The 2017 Family Planning Summit will bring together leaders and advocates from around the world to commit to expanding access to modern forms of contraception to an additional 120 million women, with a special focus on the most marginalized and vulnerable.


As policymakers seek to eliminate poverty and uphold human rights and dignity, they cannot afford to ignore one essential ingredient for sustainable development: voluntary family planning.

Family planning saves lives. It enables couples to choose whether and when to have children. It preserves women’s and girls’ health, and empowers them to pursue education and work. It boosts their ability to save, contribute to the economy, and invest in the health and education of their children. In sum, family planning enriches communities and strengthens economies.

Yet there are an estimated 214 million women in developing countries who have an unmet need for modern contraceptives.

Why now?

Five years ago, at the 2012 London Summit on Family Planning, leaders affirmed the importance of family planning to women’s empowerment and global prosperity. More than 20 governments, as well as NGO partners committed to addressing contraceptive needs, with a vision of reaching 120 million women and girls with modern contraceptives by 2020.

This year, UNFPA, the United Kingdom, and the Bill & Melinda Gates Foundation are organizing a follow-up Family Planning Summit.
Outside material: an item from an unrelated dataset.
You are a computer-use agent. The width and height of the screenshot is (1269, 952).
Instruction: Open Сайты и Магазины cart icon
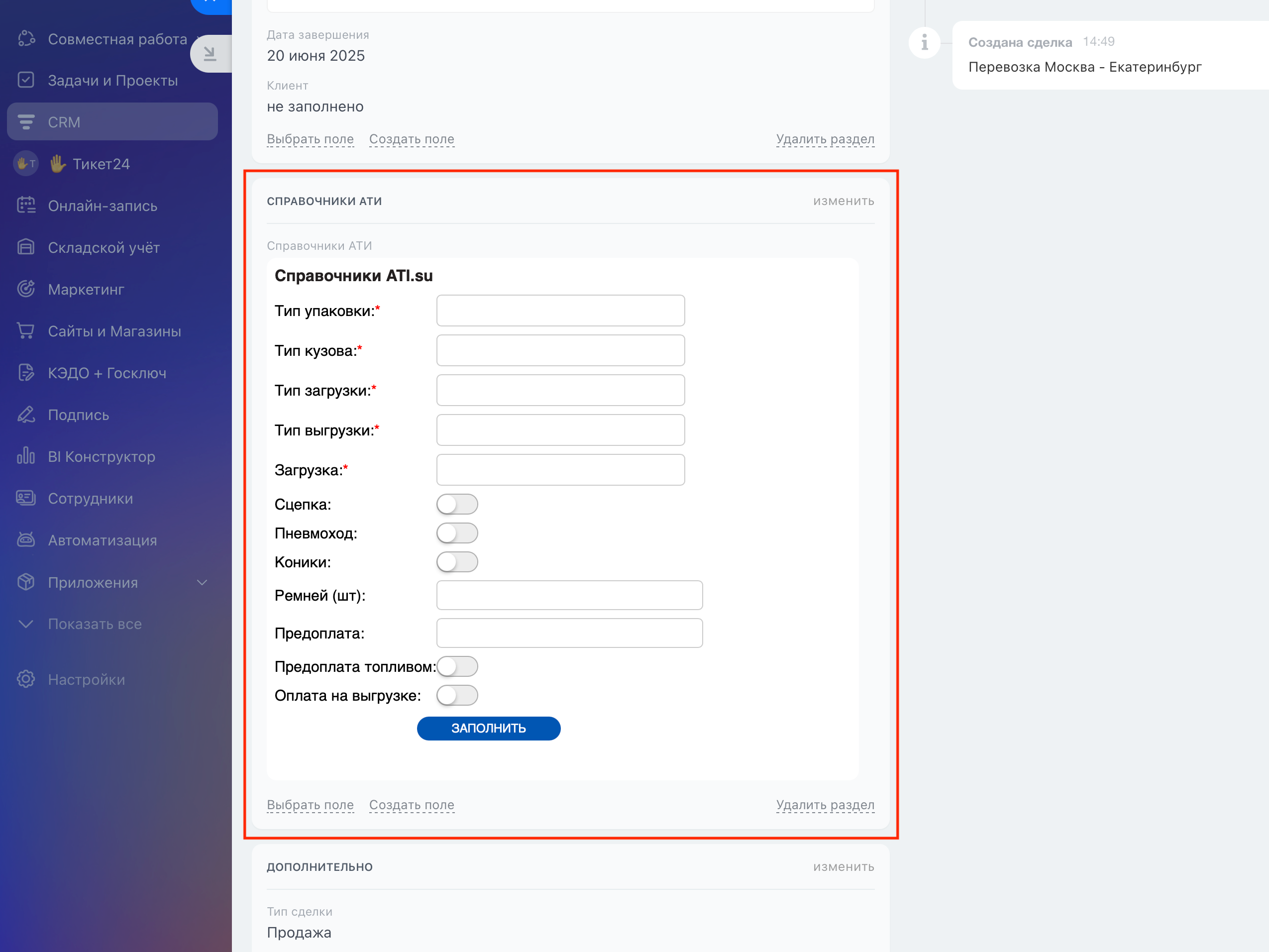(x=26, y=331)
It is an opportunity to assess progress, review how family planning can contribute to new and critical global development goals (such as the 2030 Agenda for Sustainable Development), and recommit to enabling every woman to realize her right to choose whether and when to have children.  

The Summit will take place on 11 July, which is World Population Day, a day to focus attention on population issues, including family planning.

What will be discussed?

The event will focus on four key issues: innovative financing models for procuring and delivering high-quality contraceptives; strengthening supply chains and expanding the range of contraceptives available to women; empowering young people with access to family planning information and care; and reaching the hardest to reach, such as women in humanitarian crises or facing cultural barriers.